Introduction

Allergic rhinitis is a common chronic nasal condition, characterized by persistent mucosal inflammation resulting from the immune system’s overreaction to environmental allergens such as dust mites and pollen. The primary symptoms include nasal congestion, rhinorrhea, and paroxysmal sneezing. In clinical practice, immunosuppressants, steroids, and antihistamines are commonly used to manage allergic rhinitis symptoms.¹ However, long-term use of these medications often leads to adverse side effects. Therefore, identifying therapeutic targets is essential for advancing allergic rhinitis research.

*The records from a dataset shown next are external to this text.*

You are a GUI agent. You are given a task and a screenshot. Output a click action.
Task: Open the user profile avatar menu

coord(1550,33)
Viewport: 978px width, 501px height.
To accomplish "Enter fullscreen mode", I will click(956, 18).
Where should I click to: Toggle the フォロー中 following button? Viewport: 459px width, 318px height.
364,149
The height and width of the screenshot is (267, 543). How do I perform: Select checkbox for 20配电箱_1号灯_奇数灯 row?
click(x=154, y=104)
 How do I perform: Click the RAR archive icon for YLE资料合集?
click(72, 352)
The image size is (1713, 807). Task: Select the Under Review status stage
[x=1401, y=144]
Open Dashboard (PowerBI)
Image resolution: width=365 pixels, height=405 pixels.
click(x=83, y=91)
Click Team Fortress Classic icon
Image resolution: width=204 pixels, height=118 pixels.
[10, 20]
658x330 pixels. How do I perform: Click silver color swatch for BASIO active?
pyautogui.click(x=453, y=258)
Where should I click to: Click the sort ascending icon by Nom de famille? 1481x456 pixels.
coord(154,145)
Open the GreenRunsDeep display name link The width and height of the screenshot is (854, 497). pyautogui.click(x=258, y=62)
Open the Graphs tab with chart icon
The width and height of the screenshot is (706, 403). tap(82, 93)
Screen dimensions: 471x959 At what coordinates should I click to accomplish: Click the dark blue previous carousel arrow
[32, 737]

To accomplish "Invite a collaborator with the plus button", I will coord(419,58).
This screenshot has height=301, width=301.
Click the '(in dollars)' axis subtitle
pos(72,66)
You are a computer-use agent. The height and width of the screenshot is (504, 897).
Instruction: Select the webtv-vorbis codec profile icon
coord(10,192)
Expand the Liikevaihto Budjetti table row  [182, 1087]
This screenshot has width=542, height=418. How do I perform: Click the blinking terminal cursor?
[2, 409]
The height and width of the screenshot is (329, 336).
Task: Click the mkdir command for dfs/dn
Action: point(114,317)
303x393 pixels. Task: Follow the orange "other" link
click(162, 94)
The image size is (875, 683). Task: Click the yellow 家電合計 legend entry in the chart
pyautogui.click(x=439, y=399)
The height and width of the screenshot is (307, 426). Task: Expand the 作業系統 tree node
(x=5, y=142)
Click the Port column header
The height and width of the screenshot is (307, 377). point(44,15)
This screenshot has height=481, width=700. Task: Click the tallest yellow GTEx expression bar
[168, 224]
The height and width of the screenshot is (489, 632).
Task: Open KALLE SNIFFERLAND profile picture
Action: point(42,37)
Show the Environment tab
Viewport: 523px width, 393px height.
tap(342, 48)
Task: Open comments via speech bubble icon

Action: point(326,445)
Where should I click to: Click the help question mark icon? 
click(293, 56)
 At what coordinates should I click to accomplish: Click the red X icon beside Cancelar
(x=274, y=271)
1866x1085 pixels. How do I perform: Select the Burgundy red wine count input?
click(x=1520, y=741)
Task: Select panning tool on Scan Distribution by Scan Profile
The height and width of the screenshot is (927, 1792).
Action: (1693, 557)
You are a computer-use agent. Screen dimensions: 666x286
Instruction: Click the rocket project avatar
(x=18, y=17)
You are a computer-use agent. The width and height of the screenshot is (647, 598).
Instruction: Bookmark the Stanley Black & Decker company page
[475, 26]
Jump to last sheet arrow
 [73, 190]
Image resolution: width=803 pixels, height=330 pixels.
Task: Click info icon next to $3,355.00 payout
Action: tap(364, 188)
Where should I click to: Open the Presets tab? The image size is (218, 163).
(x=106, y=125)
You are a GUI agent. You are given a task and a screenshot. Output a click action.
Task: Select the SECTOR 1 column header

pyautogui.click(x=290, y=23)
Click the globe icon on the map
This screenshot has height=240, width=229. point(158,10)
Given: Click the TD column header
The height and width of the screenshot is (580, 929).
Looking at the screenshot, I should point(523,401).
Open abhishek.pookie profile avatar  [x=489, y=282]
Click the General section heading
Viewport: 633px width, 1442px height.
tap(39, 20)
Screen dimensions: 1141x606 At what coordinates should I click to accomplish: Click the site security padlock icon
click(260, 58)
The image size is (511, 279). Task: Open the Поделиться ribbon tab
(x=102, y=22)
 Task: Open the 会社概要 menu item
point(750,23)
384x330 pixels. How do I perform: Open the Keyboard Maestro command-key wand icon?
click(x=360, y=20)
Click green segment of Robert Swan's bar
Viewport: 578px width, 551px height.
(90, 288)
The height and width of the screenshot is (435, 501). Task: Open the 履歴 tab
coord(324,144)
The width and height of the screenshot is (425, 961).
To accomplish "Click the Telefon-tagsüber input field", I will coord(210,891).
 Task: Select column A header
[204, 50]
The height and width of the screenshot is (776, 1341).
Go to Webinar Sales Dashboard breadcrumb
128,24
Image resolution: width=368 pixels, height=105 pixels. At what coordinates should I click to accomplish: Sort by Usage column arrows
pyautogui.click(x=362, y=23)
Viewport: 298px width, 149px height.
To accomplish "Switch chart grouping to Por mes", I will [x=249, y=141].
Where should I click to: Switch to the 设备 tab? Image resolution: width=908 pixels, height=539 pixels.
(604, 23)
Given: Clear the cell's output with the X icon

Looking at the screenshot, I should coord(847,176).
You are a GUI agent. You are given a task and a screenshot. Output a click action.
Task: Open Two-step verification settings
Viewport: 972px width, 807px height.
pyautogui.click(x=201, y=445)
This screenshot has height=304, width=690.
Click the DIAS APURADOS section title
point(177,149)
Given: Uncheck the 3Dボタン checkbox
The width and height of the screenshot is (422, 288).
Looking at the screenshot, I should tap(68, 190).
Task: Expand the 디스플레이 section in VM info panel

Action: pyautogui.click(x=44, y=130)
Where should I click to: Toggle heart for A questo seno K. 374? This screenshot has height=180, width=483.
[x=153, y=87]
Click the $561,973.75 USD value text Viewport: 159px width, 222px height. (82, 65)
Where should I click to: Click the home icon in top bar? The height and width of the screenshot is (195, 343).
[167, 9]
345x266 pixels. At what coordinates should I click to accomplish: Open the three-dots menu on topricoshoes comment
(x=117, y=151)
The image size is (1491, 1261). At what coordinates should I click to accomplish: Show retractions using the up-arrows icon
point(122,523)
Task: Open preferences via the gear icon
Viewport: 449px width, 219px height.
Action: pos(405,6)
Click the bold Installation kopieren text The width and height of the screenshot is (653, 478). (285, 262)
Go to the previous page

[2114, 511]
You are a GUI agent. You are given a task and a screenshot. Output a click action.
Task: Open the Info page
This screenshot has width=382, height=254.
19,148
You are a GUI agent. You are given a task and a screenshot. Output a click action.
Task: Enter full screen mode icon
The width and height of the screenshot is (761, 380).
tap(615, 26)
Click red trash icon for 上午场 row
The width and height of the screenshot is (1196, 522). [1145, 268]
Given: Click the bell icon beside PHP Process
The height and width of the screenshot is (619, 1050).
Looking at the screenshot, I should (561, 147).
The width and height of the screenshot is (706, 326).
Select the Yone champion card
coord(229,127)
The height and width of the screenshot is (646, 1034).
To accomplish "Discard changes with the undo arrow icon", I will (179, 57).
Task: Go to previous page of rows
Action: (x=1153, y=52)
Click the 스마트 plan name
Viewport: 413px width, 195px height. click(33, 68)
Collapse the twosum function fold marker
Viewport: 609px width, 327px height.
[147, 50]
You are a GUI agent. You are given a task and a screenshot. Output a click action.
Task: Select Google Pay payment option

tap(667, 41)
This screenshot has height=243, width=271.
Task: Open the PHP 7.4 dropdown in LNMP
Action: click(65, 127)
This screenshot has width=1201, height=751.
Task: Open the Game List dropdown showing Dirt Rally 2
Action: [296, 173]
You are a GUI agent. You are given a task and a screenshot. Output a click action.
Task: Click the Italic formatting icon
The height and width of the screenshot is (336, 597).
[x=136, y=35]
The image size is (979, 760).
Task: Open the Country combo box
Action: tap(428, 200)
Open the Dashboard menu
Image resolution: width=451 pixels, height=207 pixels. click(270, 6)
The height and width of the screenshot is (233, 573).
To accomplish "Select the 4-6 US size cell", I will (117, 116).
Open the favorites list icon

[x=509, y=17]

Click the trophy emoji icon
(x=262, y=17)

When allergens come into contact with the nasal mucosa of hypersensitive individuals, they bind to allergen-specific immunoglobulin E (IgE) on mast cells, triggering early nasal symptoms. Mast cells release histamine and tumor necrosis factor-alpha (TNF-α), which promote the expression of adhesion molecules on endothelial cells and enhance the infiltration of inflammatory cells.² In allergic rhinitis (AR), nuclear factor kappa B (NF-κB) is activated, leading to an inflammatory response.³

CXCL16 is a chemokine belonging to the CXC subfamily.⁴ It is expressed in tissues such as the liver, spleen, kidney, and lung, especially in macrophages, dendritic cells, and endothelial cells.⁵ CXCL16 is regulated by inflammatory factors and pathogen-associated molecular patterns (PAMPs). In mice, acetaminophen-induced hepatotoxicity is lessened by CXCL16 deficiency by lowering inflammation and oxidative stress in the liver.⁶ CXCL16 reduces the expression of neuroinflammatory factors, enhances anti-inflammatory factors, and alleviates cerebral hemorrhage in mice.⁷ CXCL16 impairs myocardial function by activating NF-κB and p38 MAPK signaling pathways.⁸ Research has indicated that the serum of AR patients has elevated levels of CXCL16 expression.⁹

There are relatively few studies on the role and related mechanisms of CXCL16 in allergic rhinitis. According to this study, CXCL16 is significantly expressed in allergic rhinitis, and knocking down CXCL16 can alleviate the symptoms in allergic rhinitis mice, which may be related to CXCL16 regulating the NF-κB pathway.

Methods

Biological analysis

The GSE52804 expression profile was selected from the GEO dataset and divided into a control group and an OVA pathogenic group to analyze the differential gene expression in the nasal mucosal tissues of the two groups.

Animals

Male, 6–8-week-old C57BL/6J wild-type (WT) and CXCL16 KO mice with a C57BL/6J genetic background were obtained from Cyagen (Suzhou, China) (n=8). On days 0, 7, and 14, the mouse model was induced with ovalbumin (OVA) via intraperitoneal injection of 100 μL saline containing 50 μg OVA and 2 mg Al(OH)₃. From day 21 to 28, 20 μL of saline containing 400 μg OVA was administered intranasally. Following the final intranasal administration, the number of sneezes and nose wipes was recorded over a fifteen-minute period. All animal experiments were conducted in accordance with international and national standards for animal care and ethics, with approval from the Animal Ethics Committee.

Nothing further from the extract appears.